On peut penser, d’autant que Lagandré le cite en passant, à La Société du spectacle que Guy Debord rédigeait il y a près d’un demi-siècle. Ces deux livres ne se ressemblent pas, on peut même considérer qu’ils divergent en à peu près tout – mais cette divergence même intéresse car les projets sont semblables. Bien sûr, les tempéraments ne sont pas les mêmes, mais ce qui les différencie le plus tient au demi-siècle écoulé. Certains traits de la société qui ne faisaient qu’apparaître ont pris la force de l’évidence, d’autres se sont considérablement atténués ou développés, d’autres encore sont apparus depuis lors. Mais ce qu’il s’agit de dénoncer n’est pas foncièrement différent. Ce qui l’est, ce sont les références intellectuelles. Si l’on peut encore nommer Marx, pourvu que l’on n’en fasse qu’un usage très modéré, tout le mouvement jeune-hégélien semble perdu dans les oubliettes, et avec lui le nom même de Hegel et tout un arrière-plan révolutionnaire du discours. Pour l’essentiel, Freud a laissé la place à Lacan et Marx à Nietzsche. Heidegger apparaît désormais comme une référence incontournable, avec Levinas et Arendt, Deleuze et Foucault. C’est peu dire que le ton a changé. Pourtant, et c’est ce qui est frappant, l’objet de la critique est sensiblement le même. Ce que le premier dénonçait avec son concept de spectacle n’est qu’un autre aspect de ce que le second s’efforce de dire en décrivant la perte de toute expérience du monde.
On peut bien sûr se réjouir de voir dénoncés avec cohérence des traits de notre époque dont on s’irrite de façon dispersée.
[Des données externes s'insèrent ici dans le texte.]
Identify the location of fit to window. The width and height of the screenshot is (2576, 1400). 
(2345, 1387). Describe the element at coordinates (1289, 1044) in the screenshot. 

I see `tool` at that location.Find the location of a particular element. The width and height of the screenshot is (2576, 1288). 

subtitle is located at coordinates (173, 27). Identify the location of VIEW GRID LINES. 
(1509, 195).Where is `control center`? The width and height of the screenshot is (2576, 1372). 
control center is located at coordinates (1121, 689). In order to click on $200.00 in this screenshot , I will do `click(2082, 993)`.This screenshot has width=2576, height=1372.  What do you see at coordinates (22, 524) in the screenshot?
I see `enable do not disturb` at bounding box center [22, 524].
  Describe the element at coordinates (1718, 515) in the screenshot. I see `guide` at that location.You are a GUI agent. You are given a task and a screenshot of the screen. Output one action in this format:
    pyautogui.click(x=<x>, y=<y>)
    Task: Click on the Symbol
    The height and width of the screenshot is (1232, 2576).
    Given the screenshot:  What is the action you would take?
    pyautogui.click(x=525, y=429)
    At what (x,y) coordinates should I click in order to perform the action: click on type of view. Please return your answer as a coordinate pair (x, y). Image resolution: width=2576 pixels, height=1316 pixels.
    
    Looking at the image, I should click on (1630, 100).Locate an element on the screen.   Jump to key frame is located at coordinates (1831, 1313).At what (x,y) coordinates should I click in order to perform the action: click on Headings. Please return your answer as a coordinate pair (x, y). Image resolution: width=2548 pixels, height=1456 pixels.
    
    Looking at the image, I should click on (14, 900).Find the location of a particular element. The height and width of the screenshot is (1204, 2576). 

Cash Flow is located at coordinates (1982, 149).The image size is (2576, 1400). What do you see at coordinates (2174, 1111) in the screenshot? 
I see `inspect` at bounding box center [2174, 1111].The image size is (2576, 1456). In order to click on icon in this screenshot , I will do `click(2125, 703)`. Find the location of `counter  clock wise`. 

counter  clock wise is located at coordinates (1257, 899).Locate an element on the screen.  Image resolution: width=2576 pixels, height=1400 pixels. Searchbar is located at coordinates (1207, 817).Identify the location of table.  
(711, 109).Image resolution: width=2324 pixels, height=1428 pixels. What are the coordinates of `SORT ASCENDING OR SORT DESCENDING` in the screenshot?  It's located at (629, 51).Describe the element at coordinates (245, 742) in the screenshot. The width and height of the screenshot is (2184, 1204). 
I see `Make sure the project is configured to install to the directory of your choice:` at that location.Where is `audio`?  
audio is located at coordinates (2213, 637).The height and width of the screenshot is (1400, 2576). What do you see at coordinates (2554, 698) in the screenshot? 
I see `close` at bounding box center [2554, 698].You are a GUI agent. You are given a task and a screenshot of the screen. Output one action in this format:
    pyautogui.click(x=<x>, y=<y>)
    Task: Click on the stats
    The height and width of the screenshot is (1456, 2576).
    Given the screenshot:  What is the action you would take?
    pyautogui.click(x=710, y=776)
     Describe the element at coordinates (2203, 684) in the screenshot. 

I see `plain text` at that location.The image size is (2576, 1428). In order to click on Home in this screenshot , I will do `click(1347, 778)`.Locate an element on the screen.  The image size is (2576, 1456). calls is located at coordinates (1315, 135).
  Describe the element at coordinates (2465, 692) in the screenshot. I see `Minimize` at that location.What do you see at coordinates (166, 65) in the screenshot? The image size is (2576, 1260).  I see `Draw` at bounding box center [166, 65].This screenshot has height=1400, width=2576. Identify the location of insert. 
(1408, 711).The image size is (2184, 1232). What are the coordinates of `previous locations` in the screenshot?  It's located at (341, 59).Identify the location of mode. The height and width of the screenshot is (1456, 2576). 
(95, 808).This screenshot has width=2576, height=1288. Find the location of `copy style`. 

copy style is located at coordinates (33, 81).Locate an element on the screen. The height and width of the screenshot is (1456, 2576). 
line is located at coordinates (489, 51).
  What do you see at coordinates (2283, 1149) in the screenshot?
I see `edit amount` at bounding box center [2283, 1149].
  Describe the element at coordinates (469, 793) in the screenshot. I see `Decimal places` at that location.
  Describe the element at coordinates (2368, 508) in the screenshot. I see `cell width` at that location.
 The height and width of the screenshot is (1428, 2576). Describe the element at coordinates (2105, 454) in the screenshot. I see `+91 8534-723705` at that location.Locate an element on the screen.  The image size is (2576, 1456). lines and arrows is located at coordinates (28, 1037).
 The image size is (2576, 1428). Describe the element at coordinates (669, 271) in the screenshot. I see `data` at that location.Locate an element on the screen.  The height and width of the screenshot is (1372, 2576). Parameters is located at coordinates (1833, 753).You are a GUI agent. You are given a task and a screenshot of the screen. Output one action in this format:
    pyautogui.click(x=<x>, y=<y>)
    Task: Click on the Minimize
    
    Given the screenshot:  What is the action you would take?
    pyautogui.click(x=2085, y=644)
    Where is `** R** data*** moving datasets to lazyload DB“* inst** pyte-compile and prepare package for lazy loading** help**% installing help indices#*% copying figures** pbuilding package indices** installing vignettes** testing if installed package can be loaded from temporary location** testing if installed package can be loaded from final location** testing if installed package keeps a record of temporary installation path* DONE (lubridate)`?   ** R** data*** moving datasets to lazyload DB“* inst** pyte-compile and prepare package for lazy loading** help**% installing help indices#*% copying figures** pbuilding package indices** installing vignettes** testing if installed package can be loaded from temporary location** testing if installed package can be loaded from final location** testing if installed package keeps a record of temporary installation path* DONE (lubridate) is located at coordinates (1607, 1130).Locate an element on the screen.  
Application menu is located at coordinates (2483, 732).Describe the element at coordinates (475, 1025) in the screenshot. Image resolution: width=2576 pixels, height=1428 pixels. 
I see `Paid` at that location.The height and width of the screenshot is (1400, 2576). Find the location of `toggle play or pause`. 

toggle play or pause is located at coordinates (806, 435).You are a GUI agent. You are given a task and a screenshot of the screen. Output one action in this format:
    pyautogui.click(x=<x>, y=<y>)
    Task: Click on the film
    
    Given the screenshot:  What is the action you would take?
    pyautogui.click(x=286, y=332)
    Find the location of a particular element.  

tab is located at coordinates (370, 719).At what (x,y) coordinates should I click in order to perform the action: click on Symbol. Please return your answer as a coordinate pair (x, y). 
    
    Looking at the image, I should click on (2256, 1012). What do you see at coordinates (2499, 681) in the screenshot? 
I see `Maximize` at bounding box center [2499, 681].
On peut aussi regarder cette dénonciation comme un exercice assez convenu, même s’il est mené avec brio, et prendre le parti de lire Lagandré en philosophe, c’est-à-dire en étant attentif à la logique conceptuelle qu’il met en œuvre. La comparer par exemple à celle de Debord constitue une expérience philosophique très excitante : comment peut-on rendre compte de façons aussi différentes d’un semblable malaise devant la société présente ?
- Cf. Michaël Fœssel, Après la fin du monde (QL n° 1 075).